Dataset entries
....
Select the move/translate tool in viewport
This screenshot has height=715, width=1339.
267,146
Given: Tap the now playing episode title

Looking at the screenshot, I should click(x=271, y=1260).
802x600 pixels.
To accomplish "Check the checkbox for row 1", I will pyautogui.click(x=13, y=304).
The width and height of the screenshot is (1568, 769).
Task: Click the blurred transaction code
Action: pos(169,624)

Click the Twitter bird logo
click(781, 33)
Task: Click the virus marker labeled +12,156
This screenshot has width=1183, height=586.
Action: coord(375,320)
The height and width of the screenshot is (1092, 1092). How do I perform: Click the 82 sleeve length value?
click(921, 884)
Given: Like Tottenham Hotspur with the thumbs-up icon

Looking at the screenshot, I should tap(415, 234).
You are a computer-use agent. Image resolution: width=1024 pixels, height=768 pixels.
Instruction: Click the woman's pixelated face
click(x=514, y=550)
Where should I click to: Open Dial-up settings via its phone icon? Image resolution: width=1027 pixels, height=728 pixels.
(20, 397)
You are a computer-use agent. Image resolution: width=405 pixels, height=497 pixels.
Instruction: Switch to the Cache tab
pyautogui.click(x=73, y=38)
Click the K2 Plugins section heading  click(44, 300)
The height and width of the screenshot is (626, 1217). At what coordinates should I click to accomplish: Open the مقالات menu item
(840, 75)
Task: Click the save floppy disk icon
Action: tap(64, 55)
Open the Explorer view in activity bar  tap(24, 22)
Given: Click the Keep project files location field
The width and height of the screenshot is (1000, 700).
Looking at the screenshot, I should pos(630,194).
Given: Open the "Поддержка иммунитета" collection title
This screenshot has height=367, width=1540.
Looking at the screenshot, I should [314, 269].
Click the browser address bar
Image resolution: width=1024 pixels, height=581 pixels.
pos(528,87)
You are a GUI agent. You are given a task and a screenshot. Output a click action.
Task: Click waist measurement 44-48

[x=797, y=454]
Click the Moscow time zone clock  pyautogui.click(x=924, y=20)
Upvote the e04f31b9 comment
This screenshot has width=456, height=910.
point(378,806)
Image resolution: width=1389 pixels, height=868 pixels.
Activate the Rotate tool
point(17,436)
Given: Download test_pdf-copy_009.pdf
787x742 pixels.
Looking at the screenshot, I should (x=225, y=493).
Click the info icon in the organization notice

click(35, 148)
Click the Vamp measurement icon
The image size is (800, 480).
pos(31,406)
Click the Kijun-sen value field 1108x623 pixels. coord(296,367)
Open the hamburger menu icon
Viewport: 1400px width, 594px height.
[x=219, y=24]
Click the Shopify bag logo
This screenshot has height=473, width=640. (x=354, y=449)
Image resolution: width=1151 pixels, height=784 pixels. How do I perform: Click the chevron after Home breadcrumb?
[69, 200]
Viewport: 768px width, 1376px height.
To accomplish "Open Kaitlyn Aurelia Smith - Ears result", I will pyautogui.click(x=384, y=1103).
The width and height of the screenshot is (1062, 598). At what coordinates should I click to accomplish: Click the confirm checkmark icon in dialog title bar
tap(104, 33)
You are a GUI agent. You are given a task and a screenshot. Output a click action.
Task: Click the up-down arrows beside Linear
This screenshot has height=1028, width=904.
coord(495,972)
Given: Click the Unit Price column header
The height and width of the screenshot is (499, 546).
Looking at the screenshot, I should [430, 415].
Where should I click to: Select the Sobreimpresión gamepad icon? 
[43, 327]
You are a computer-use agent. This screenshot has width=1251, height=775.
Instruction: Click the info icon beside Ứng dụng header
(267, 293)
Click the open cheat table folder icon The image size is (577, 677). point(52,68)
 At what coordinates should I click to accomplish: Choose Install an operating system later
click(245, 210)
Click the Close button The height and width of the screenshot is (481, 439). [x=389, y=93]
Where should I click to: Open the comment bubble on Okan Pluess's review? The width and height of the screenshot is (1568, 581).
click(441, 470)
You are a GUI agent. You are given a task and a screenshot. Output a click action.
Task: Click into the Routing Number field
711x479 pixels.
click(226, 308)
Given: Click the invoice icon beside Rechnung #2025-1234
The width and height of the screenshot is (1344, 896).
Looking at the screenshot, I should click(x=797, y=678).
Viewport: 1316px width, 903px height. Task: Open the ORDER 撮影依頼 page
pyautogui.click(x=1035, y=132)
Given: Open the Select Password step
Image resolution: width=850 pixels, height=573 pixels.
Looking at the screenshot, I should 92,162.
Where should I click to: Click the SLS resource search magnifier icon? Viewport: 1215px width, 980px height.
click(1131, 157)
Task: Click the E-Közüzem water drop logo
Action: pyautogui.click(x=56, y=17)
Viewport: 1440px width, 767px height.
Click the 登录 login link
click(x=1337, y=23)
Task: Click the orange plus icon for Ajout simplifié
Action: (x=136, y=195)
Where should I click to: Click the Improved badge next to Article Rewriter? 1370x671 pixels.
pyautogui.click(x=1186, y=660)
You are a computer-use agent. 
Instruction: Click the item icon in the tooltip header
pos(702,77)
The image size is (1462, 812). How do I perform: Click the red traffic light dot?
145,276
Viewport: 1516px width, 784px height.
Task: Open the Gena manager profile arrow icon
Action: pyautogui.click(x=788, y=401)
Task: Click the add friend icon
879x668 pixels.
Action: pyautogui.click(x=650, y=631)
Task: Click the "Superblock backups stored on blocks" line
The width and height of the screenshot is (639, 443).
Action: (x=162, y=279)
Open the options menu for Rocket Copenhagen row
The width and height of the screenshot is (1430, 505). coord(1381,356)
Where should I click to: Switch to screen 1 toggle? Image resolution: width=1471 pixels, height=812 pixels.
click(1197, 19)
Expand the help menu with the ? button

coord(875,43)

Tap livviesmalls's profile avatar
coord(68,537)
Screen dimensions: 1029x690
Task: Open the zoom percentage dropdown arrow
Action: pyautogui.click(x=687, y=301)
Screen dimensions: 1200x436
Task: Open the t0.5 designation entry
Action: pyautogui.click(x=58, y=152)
....
> [Activity]:
Could you output the records in full, exactly as written?

> [Completed exercise]:
Select the move/translate tool in viewport
This screenshot has height=715, width=1339.
267,146
Given: Tap the now playing episode title

Looking at the screenshot, I should click(x=271, y=1260).
802x600 pixels.
To accomplish "Check the checkbox for row 1", I will pyautogui.click(x=13, y=304).
The width and height of the screenshot is (1568, 769).
Task: Click the blurred transaction code
Action: pos(169,624)

Click the Twitter bird logo
click(781, 33)
Task: Click the virus marker labeled +12,156
This screenshot has width=1183, height=586.
Action: coord(375,320)
The height and width of the screenshot is (1092, 1092). How do I perform: Click the 82 sleeve length value?
click(921, 884)
Given: Like Tottenham Hotspur with the thumbs-up icon

Looking at the screenshot, I should tap(415, 234).
You are a computer-use agent. Image resolution: width=1024 pixels, height=768 pixels.
Instruction: Click the woman's pixelated face
click(x=514, y=550)
Where should I click to: Open Dial-up settings via its phone icon? Image resolution: width=1027 pixels, height=728 pixels.
(20, 397)
You are a computer-use agent. Image resolution: width=405 pixels, height=497 pixels.
Instruction: Switch to the Cache tab
pyautogui.click(x=73, y=38)
Click the K2 Plugins section heading  click(44, 300)
The height and width of the screenshot is (626, 1217). At what coordinates should I click to accomplish: Open the مقالات menu item
(840, 75)
Task: Click the save floppy disk icon
Action: tap(64, 55)
Open the Explorer view in activity bar  tap(24, 22)
Given: Click the Keep project files location field
The width and height of the screenshot is (1000, 700).
Looking at the screenshot, I should pos(630,194).
Given: Open the "Поддержка иммунитета" collection title
This screenshot has height=367, width=1540.
Looking at the screenshot, I should [314, 269].
Click the browser address bar
Image resolution: width=1024 pixels, height=581 pixels.
pos(528,87)
You are a GUI agent. You are given a task and a screenshot. Output a click action.
Task: Click waist measurement 44-48

[x=797, y=454]
Click the Moscow time zone clock  pyautogui.click(x=924, y=20)
Upvote the e04f31b9 comment
This screenshot has width=456, height=910.
point(378,806)
Image resolution: width=1389 pixels, height=868 pixels.
Activate the Rotate tool
point(17,436)
Given: Download test_pdf-copy_009.pdf
787x742 pixels.
Looking at the screenshot, I should (x=225, y=493).
Click the info icon in the organization notice

click(35, 148)
Click the Vamp measurement icon
The image size is (800, 480).
pos(31,406)
Click the Kijun-sen value field 1108x623 pixels. coord(296,367)
Open the hamburger menu icon
Viewport: 1400px width, 594px height.
[x=219, y=24]
Click the Shopify bag logo
This screenshot has height=473, width=640. (x=354, y=449)
Image resolution: width=1151 pixels, height=784 pixels. How do I perform: Click the chevron after Home breadcrumb?
[69, 200]
Viewport: 768px width, 1376px height.
To accomplish "Open Kaitlyn Aurelia Smith - Ears result", I will pyautogui.click(x=384, y=1103).
The width and height of the screenshot is (1062, 598). At what coordinates should I click to accomplish: Click the confirm checkmark icon in dialog title bar
tap(104, 33)
You are a GUI agent. You are given a task and a screenshot. Output a click action.
Task: Click the up-down arrows beside Linear
This screenshot has height=1028, width=904.
coord(495,972)
Given: Click the Unit Price column header
The height and width of the screenshot is (499, 546).
Looking at the screenshot, I should [430, 415].
Where should I click to: Select the Sobreimpresión gamepad icon? 
[43, 327]
You are a computer-use agent. This screenshot has width=1251, height=775.
Instruction: Click the info icon beside Ứng dụng header
(267, 293)
Click the open cheat table folder icon The image size is (577, 677). point(52,68)
 At what coordinates should I click to accomplish: Choose Install an operating system later
click(245, 210)
Click the Close button The height and width of the screenshot is (481, 439). [x=389, y=93]
Where should I click to: Open the comment bubble on Okan Pluess's review? The width and height of the screenshot is (1568, 581).
click(441, 470)
You are a GUI agent. You are given a task and a screenshot. Output a click action.
Task: Click into the Routing Number field
711x479 pixels.
click(226, 308)
Given: Click the invoice icon beside Rechnung #2025-1234
The width and height of the screenshot is (1344, 896).
Looking at the screenshot, I should click(x=797, y=678).
Viewport: 1316px width, 903px height. Task: Open the ORDER 撮影依頼 page
pyautogui.click(x=1035, y=132)
Given: Open the Select Password step
Image resolution: width=850 pixels, height=573 pixels.
Looking at the screenshot, I should 92,162.
Where should I click to: Click the SLS resource search magnifier icon? Viewport: 1215px width, 980px height.
click(1131, 157)
Task: Click the E-Közüzem water drop logo
Action: pyautogui.click(x=56, y=17)
Viewport: 1440px width, 767px height.
Click the 登录 login link
click(x=1337, y=23)
Task: Click the orange plus icon for Ajout simplifié
Action: (x=136, y=195)
Where should I click to: Click the Improved badge next to Article Rewriter? 1370x671 pixels.
pyautogui.click(x=1186, y=660)
You are a computer-use agent. 
Instruction: Click the item icon in the tooltip header
pos(702,77)
The image size is (1462, 812). How do I perform: Click the red traffic light dot?
145,276
Viewport: 1516px width, 784px height.
Task: Open the Gena manager profile arrow icon
Action: pyautogui.click(x=788, y=401)
Task: Click the add friend icon
879x668 pixels.
Action: pyautogui.click(x=650, y=631)
Task: Click the "Superblock backups stored on blocks" line
The width and height of the screenshot is (639, 443).
Action: (x=162, y=279)
Open the options menu for Rocket Copenhagen row
The width and height of the screenshot is (1430, 505). coord(1381,356)
Where should I click to: Switch to screen 1 toggle? Image resolution: width=1471 pixels, height=812 pixels.
click(1197, 19)
Expand the help menu with the ? button

coord(875,43)

Tap livviesmalls's profile avatar
coord(68,537)
Screen dimensions: 1029x690
Task: Open the zoom percentage dropdown arrow
Action: pyautogui.click(x=687, y=301)
Screen dimensions: 1200x436
Task: Open the t0.5 designation entry
Action: pyautogui.click(x=58, y=152)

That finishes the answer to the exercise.